[Work item] Transcribe, without alteration, the line that includes "Éditions (246, 48)" and each line after it until the records end, omitting all that precede it.
══ Record extracts ══
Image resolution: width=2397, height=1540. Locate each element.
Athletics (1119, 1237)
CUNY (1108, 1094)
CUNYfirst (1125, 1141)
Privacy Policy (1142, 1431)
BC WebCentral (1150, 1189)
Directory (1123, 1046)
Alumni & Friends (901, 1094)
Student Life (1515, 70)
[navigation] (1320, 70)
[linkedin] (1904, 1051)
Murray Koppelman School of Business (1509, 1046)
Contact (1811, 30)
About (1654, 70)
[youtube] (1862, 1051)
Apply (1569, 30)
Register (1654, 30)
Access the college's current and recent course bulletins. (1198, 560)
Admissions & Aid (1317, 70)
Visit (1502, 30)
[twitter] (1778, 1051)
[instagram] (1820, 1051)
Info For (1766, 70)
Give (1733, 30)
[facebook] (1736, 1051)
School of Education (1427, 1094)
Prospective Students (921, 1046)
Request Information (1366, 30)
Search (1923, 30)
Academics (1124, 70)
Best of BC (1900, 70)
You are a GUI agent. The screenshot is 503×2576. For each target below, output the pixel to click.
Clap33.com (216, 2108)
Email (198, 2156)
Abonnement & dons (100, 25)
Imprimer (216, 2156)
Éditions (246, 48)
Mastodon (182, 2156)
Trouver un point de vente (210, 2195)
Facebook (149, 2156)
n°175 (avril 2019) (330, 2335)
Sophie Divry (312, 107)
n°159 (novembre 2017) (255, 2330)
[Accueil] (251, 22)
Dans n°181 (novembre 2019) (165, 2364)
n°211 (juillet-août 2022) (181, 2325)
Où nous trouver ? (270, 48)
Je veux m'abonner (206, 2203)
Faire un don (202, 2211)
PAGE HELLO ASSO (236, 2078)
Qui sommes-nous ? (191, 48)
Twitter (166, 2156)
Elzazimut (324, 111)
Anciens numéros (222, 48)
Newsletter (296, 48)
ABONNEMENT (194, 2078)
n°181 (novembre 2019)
═══
[Solution to this problem]
Éditions (246, 48)
Mastodon (182, 2156)
Trouver un point de vente (210, 2195)
Facebook (149, 2156)
n°175 (avril 2019) (330, 2335)
Sophie Divry (312, 107)
n°159 (novembre 2017) (255, 2330)
[Accueil] (251, 22)
Dans n°181 (novembre 2019) (165, 2364)
n°211 (juillet-août 2022) (181, 2325)
Où nous trouver ? (270, 48)
Je veux m'abonner (206, 2203)
Faire un don (202, 2211)
PAGE HELLO ASSO (236, 2078)
Qui sommes-nous ? (191, 48)
Twitter (166, 2156)
Elzazimut (324, 111)
Anciens numéros (222, 48)
Newsletter (296, 48)
ABONNEMENT (194, 2078)
n°181 (novembre 2019)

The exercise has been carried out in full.